• _PAGE TEXT_:
● ● ● ●

I’m excited, thrilled even, by the switch to Prosper Ratings. Although the Prosper Ratings are still letter grades ranging from AA – HR they are radically different from the credit grades we used in prior years.

Before Prosper Ratings, there were Credit Grades, which were based solely on the Experian credit score.

Two listings with the same Credit Grade could have very different loss rates. As you’ve probably read on the site, new Prosper Ratings are based on an estimated loss rate, which in turn is based on a combination of Prosper Score and Experian credit score referenced against historical data. I guess when I put it that way, it doesn’t seem that exciting… so let me boil it down to the truly exciting part: Prosper Ratings aren’t just about a borrower’s Experian credit score.

Don’t get me wrong—Experian’s credit scores are very important when assessing a listing. They remain an easy one-glance way to start getting an idea of a borrower’s past performance when repaying their obligations. I’ve seen lenders run into problems when they tried to put too much faith in a Credit Grade, though. First, we don’t know exactly how Experian calculates that credit score. Do they put the same weight on the credit history details we’ve found have a big influence on loan performance amongst actual Prosper borrowers? Probably not.

Furthermore, there’s more to a loan request than just the borrower’s credit history. A 760 credit score borrower sounds great, after all, until you go on to see they make $1-$24,999 per year and are asking for a $25,000 loan. A Prosper Rating that considers the historical performance of actual Prosper borrowers is a huge step forward in accounting for these listing-specific details.

Some highlights of what affects a Prosper Rating:

1. Experian Credit Score
The credit score is still very important, and a major factor affecting a listing’s Prosper Rating.

● ● ● ●

• _PROVIDED MATERIAL_:
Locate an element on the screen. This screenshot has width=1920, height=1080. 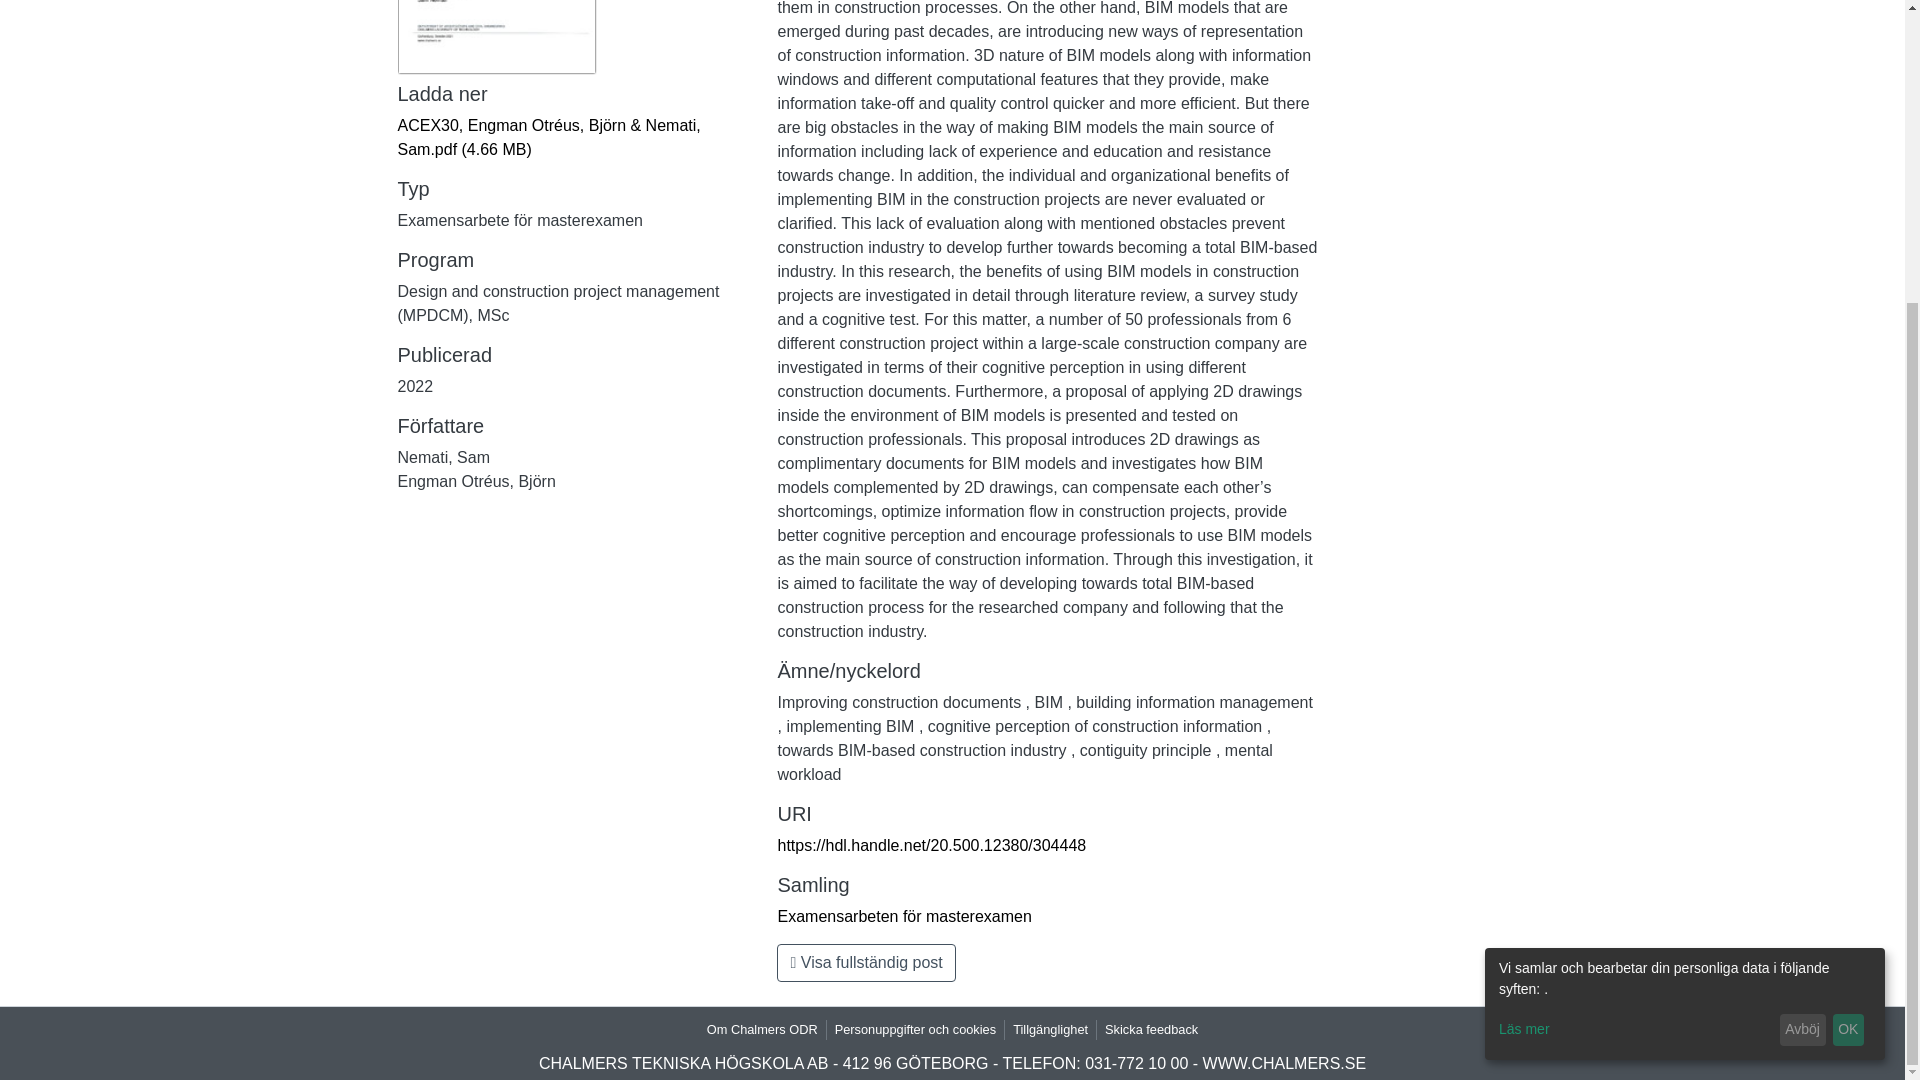
Om Chalmers ODR is located at coordinates (762, 1028).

● ● ● ●

• _CHALLENGES_:
A – According to the Prosper Ratings text, what were Credit Grades based on?
B – Repeat the passage of the Prosper Ratings text from "Some highlights of" up to and including "listing’s Prosper Rating.".

• _SOLUTIONS PER TASK_:
A – Solely the Experian credit score.

B –
Some highlights of what affects a Prosper Rating:

1. Experian Credit Score
The credit score is still very important, and a major factor affecting a listing’s Prosper Rating.